Once you have read the data below, please repeat all of it exactly.

[Pixel coordinate grounding data]
▼▼▼

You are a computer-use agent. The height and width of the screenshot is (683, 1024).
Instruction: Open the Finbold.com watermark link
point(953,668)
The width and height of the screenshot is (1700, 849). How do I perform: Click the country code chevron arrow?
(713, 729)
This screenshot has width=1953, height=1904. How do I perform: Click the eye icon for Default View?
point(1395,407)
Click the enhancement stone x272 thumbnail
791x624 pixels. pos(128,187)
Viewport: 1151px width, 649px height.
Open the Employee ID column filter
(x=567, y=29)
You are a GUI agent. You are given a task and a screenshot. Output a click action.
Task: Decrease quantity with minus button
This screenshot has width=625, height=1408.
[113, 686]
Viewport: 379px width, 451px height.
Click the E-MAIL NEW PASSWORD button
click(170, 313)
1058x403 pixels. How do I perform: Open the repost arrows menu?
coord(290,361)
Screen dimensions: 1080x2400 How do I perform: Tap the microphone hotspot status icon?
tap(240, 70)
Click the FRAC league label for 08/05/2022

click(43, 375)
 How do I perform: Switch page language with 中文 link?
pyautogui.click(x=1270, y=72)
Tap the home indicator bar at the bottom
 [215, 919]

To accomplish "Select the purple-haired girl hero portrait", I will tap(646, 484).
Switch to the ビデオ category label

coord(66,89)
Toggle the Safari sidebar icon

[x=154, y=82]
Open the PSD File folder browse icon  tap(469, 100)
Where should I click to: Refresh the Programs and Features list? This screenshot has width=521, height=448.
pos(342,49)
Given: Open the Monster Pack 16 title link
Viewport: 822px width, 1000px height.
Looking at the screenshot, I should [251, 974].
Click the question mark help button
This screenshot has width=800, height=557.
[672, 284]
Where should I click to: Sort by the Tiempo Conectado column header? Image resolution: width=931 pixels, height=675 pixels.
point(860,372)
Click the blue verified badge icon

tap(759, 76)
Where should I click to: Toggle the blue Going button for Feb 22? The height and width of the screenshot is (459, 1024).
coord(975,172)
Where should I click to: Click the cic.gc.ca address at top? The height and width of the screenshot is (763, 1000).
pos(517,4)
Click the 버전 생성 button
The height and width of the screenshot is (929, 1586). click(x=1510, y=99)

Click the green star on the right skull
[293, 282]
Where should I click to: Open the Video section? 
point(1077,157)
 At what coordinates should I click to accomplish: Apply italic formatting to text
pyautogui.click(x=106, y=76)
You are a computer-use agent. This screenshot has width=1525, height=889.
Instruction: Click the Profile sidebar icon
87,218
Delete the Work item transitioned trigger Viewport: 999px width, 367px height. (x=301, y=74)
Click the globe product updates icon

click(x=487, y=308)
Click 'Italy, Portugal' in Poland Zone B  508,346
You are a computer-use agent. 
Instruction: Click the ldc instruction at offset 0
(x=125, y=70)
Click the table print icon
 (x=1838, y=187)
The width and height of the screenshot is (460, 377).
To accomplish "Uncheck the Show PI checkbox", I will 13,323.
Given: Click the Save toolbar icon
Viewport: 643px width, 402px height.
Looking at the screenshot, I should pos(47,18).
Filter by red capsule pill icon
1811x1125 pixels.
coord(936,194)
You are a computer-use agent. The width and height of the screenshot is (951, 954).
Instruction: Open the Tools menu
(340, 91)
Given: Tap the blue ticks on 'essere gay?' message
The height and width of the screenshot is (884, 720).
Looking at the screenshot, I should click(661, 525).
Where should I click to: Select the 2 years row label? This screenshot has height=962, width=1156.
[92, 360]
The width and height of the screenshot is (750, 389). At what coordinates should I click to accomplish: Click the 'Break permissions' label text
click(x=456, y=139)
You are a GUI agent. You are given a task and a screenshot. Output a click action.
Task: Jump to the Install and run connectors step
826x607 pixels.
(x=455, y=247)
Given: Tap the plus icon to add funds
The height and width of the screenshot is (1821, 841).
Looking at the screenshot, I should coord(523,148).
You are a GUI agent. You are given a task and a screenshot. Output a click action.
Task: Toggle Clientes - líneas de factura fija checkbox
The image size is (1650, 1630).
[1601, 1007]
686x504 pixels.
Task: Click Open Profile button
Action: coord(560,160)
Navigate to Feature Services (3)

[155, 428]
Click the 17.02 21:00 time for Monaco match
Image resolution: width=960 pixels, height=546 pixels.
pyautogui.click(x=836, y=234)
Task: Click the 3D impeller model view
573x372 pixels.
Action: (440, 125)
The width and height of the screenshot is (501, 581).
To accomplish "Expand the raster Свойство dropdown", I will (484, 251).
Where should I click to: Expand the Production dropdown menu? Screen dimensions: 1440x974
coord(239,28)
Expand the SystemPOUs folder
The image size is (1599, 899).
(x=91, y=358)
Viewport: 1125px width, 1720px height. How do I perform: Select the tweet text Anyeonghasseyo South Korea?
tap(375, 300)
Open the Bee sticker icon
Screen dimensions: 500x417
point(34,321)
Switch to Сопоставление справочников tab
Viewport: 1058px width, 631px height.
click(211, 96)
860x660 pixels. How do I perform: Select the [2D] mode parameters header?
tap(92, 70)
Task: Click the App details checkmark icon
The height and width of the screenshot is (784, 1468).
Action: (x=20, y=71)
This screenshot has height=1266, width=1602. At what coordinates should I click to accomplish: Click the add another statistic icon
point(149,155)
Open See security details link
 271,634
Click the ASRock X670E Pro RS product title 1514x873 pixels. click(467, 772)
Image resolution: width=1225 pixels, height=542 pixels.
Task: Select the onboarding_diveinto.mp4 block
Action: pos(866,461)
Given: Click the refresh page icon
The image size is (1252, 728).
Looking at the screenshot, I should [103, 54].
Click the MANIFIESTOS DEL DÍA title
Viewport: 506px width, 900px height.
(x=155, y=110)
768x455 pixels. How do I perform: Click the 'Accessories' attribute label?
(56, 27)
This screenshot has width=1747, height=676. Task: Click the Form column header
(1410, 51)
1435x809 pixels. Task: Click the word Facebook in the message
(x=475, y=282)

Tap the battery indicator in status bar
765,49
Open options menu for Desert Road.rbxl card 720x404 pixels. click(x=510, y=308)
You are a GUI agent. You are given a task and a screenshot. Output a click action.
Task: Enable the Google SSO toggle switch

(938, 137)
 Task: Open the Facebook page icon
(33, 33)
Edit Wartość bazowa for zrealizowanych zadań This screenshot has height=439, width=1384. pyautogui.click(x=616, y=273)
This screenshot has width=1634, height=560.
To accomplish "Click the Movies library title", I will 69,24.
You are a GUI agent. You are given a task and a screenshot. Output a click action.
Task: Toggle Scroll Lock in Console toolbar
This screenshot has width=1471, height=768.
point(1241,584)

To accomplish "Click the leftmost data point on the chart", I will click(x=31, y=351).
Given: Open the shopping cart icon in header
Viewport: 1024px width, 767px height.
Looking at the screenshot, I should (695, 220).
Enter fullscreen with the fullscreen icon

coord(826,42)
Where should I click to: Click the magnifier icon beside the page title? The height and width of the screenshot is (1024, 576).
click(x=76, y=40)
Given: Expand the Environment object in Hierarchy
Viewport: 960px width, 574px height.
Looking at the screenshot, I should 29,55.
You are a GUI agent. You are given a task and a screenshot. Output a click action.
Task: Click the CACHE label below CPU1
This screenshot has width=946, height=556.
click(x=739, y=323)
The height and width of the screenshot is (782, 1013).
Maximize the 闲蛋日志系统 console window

▲▲▲

→ **ANSWER TO THIS PROBLEM**:
You are a computer-use agent. The height and width of the screenshot is (683, 1024).
Instruction: Open the Finbold.com watermark link
point(953,668)
The width and height of the screenshot is (1700, 849). How do I perform: Click the country code chevron arrow?
(713, 729)
This screenshot has width=1953, height=1904. How do I perform: Click the eye icon for Default View?
point(1395,407)
Click the enhancement stone x272 thumbnail
791x624 pixels. pos(128,187)
Viewport: 1151px width, 649px height.
Open the Employee ID column filter
(x=567, y=29)
You are a GUI agent. You are given a task and a screenshot. Output a click action.
Task: Decrease quantity with minus button
This screenshot has width=625, height=1408.
[113, 686]
Viewport: 379px width, 451px height.
Click the E-MAIL NEW PASSWORD button
click(170, 313)
1058x403 pixels. How do I perform: Open the repost arrows menu?
coord(290,361)
Screen dimensions: 1080x2400 How do I perform: Tap the microphone hotspot status icon?
tap(240, 70)
Click the FRAC league label for 08/05/2022

click(43, 375)
 How do I perform: Switch page language with 中文 link?
pyautogui.click(x=1270, y=72)
Tap the home indicator bar at the bottom
 [215, 919]

To accomplish "Select the purple-haired girl hero portrait", I will tap(646, 484).
Switch to the ビデオ category label

coord(66,89)
Toggle the Safari sidebar icon

[x=154, y=82]
Open the PSD File folder browse icon  tap(469, 100)
Where should I click to: Refresh the Programs and Features list? This screenshot has width=521, height=448.
pos(342,49)
Given: Open the Monster Pack 16 title link
Viewport: 822px width, 1000px height.
Looking at the screenshot, I should [251, 974].
Click the question mark help button
This screenshot has width=800, height=557.
[672, 284]
Where should I click to: Sort by the Tiempo Conectado column header? Image resolution: width=931 pixels, height=675 pixels.
point(860,372)
Click the blue verified badge icon

tap(759, 76)
Where should I click to: Toggle the blue Going button for Feb 22? The height and width of the screenshot is (459, 1024).
coord(975,172)
Where should I click to: Click the cic.gc.ca address at top? The height and width of the screenshot is (763, 1000).
pos(517,4)
Click the 버전 생성 button
The height and width of the screenshot is (929, 1586). click(x=1510, y=99)

Click the green star on the right skull
[293, 282]
Where should I click to: Open the Video section? 
point(1077,157)
 At what coordinates should I click to accomplish: Apply italic formatting to text
pyautogui.click(x=106, y=76)
You are a computer-use agent. This screenshot has width=1525, height=889.
Instruction: Click the Profile sidebar icon
87,218
Delete the Work item transitioned trigger Viewport: 999px width, 367px height. (x=301, y=74)
Click the globe product updates icon

click(x=487, y=308)
Click 'Italy, Portugal' in Poland Zone B  508,346
You are a computer-use agent. 
Instruction: Click the ldc instruction at offset 0
(x=125, y=70)
Click the table print icon
 (x=1838, y=187)
The width and height of the screenshot is (460, 377).
To accomplish "Uncheck the Show PI checkbox", I will 13,323.
Given: Click the Save toolbar icon
Viewport: 643px width, 402px height.
Looking at the screenshot, I should pos(47,18).
Filter by red capsule pill icon
1811x1125 pixels.
coord(936,194)
You are a computer-use agent. The width and height of the screenshot is (951, 954).
Instruction: Open the Tools menu
(340, 91)
Given: Tap the blue ticks on 'essere gay?' message
The height and width of the screenshot is (884, 720).
Looking at the screenshot, I should click(661, 525).
Where should I click to: Select the 2 years row label? This screenshot has height=962, width=1156.
[92, 360]
The width and height of the screenshot is (750, 389). At what coordinates should I click to accomplish: Click the 'Break permissions' label text
click(x=456, y=139)
You are a GUI agent. You are given a task and a screenshot. Output a click action.
Task: Jump to the Install and run connectors step
826x607 pixels.
(x=455, y=247)
Given: Tap the plus icon to add funds
The height and width of the screenshot is (1821, 841).
Looking at the screenshot, I should coord(523,148).
You are a GUI agent. You are given a task and a screenshot. Output a click action.
Task: Toggle Clientes - líneas de factura fija checkbox
The image size is (1650, 1630).
[1601, 1007]
686x504 pixels.
Task: Click Open Profile button
Action: coord(560,160)
Navigate to Feature Services (3)

[155, 428]
Click the 17.02 21:00 time for Monaco match
Image resolution: width=960 pixels, height=546 pixels.
pyautogui.click(x=836, y=234)
Task: Click the 3D impeller model view
573x372 pixels.
Action: (440, 125)
The width and height of the screenshot is (501, 581).
To accomplish "Expand the raster Свойство dropdown", I will (484, 251).
Where should I click to: Expand the Production dropdown menu? Screen dimensions: 1440x974
coord(239,28)
Expand the SystemPOUs folder
The image size is (1599, 899).
(x=91, y=358)
Viewport: 1125px width, 1720px height. How do I perform: Select the tweet text Anyeonghasseyo South Korea?
tap(375, 300)
Open the Bee sticker icon
Screen dimensions: 500x417
point(34,321)
Switch to Сопоставление справочников tab
Viewport: 1058px width, 631px height.
click(211, 96)
860x660 pixels. How do I perform: Select the [2D] mode parameters header?
tap(92, 70)
Task: Click the App details checkmark icon
The height and width of the screenshot is (784, 1468).
Action: (x=20, y=71)
This screenshot has height=1266, width=1602. At what coordinates should I click to accomplish: Click the add another statistic icon
point(149,155)
Open See security details link
 271,634
Click the ASRock X670E Pro RS product title 1514x873 pixels. click(467, 772)
Image resolution: width=1225 pixels, height=542 pixels.
Task: Select the onboarding_diveinto.mp4 block
Action: pos(866,461)
Given: Click the refresh page icon
The image size is (1252, 728).
Looking at the screenshot, I should [103, 54].
Click the MANIFIESTOS DEL DÍA title
Viewport: 506px width, 900px height.
(x=155, y=110)
768x455 pixels. How do I perform: Click the 'Accessories' attribute label?
(56, 27)
This screenshot has width=1747, height=676. Task: Click the Form column header
(1410, 51)
1435x809 pixels. Task: Click the word Facebook in the message
(x=475, y=282)

Tap the battery indicator in status bar
765,49
Open options menu for Desert Road.rbxl card 720x404 pixels. click(x=510, y=308)
You are a GUI agent. You are given a task and a screenshot. Output a click action.
Task: Enable the Google SSO toggle switch

(938, 137)
 Task: Open the Facebook page icon
(33, 33)
Edit Wartość bazowa for zrealizowanych zadań This screenshot has height=439, width=1384. pyautogui.click(x=616, y=273)
This screenshot has width=1634, height=560.
To accomplish "Click the Movies library title", I will 69,24.
You are a GUI agent. You are given a task and a screenshot. Output a click action.
Task: Toggle Scroll Lock in Console toolbar
This screenshot has width=1471, height=768.
point(1241,584)

To accomplish "Click the leftmost data point on the chart", I will click(x=31, y=351).
Given: Open the shopping cart icon in header
Viewport: 1024px width, 767px height.
Looking at the screenshot, I should (695, 220).
Enter fullscreen with the fullscreen icon

coord(826,42)
Where should I click to: Click the magnifier icon beside the page title? The height and width of the screenshot is (1024, 576).
click(x=76, y=40)
Given: Expand the Environment object in Hierarchy
Viewport: 960px width, 574px height.
Looking at the screenshot, I should 29,55.
You are a GUI agent. You are given a task and a screenshot. Output a click action.
Task: Click the CACHE label below CPU1
This screenshot has width=946, height=556.
click(x=739, y=323)
The height and width of the screenshot is (782, 1013).
Maximize the 闲蛋日志系统 console window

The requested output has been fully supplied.